• 2 de cada 3 personas (67%) respaldan aumentar los impuestos a las bebidas alcohólicas. Incluso entre quienes beben con frecuencia, más de la mitad (52.7%) está de acuerdo (Encodat 2025, análisis del INSP).
  • El 88% de los encuestados estuvo de acuerdo con reducir los horarios de venta de bebidas alcohólicas, 86.9% con eliminar su patrocinio en equipos o eventos deportivos y 86.8% con aumentar la edad mínima para comprar alcohol (Encodat 2025, análisis del INSP).
  • 94% de la población de la Ciudad de México considera el alcohol como un problema de salud pública, siendo la principal preocupación la violencia (75%).

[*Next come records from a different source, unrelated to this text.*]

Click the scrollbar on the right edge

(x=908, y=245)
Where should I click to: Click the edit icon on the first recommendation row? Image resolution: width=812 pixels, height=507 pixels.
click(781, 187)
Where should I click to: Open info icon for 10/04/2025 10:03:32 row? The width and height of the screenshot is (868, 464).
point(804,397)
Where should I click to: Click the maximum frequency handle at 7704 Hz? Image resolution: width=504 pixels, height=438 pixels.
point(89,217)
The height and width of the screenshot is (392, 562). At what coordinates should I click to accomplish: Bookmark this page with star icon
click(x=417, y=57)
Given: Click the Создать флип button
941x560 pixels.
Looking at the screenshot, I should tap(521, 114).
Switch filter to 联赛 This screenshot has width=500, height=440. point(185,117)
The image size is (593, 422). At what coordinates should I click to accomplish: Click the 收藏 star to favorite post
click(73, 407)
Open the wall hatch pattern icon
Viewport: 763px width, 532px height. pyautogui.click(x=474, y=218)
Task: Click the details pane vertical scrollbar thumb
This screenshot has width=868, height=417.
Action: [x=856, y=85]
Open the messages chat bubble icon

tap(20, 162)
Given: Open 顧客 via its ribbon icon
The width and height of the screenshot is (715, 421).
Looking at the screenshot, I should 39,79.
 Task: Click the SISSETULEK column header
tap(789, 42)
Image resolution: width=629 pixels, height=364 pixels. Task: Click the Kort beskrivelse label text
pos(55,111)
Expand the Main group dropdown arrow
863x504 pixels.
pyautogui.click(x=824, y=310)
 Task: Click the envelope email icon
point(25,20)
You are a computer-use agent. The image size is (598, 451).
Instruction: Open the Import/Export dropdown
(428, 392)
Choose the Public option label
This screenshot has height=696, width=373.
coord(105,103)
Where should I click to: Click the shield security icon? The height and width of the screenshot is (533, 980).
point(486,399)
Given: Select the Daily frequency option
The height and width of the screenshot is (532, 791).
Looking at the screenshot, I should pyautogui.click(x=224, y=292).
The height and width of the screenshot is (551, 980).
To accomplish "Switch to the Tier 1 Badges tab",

27 agosto, 2026. En los últimos días, dos estudios han revelado una realidad contundente en México: la ciudadanía respalda el fortalecimiento de las políticas públicas destinadas a reducir los daños asociados con el consumo de alcohol.

De acuerdo con el primer estudio, desarrollado por el Instituto Nacional de Salud Pública (INSP) y la Comisión Nacional de Salud Mental y Adicciones,1 muestra cifras que no dejan dudas: el 95.7% apoya garantizar el derecho al diagnóstico y tratamiento, el 95.6%, aumentar las sanciones por conducir bajo sus efectos y 92.8%, ampliar los puntos de revisión de alcoholimetría.

Lejos de rechazar la regulación, los resultados muestran que la gran mayoría de la población mexicana acepta la regulación del alcohol, e incluso las respalda con contundencia.

El mismo estudio evidencia una fuerte aceptación hacia a medidas que regulan el entorno en el que se comercializa y promociona el alcohol. El 88% estuvo de acuerdo con reducir los horarios de venta de bebidas alcohólicas, 86.9% con eliminar su patrocinio en equipos o eventos deportivos, y 86.8% con aumentar la edad mínima para comprar alcohol. Incluso reducir el número de establecimientos de venta de alcohol cuenta con el respaldo de 79.4% de la población.

La doctora Iliana Murguia, catedrática de la Universidad Autónoma del Estado de Morelos y miembro del Comité Técnico Interinstitucional Sobre Alcohol (CTISA), declaró al respecto: “Estos resultados nos muestran algo que desde la salud pública debemos tomar con absoluta seriedad: la población mexicana está abierta a modificaciones de las políticas públicas que permitan reducir el consumo de alcohol y sus consecuencias. El consumo de alcohol ocurre dentro de un entorno determinado por el precio, disponibilidad, publicidad, horarios y puntos de venta. Modificar ese entorno es una herramienta legítima y necesaria de salud pública que debemos utilizar para mejorar la salud de la población. Por eso, estos hallazgos deben ser entendidos como una oportunidad para avanzar.”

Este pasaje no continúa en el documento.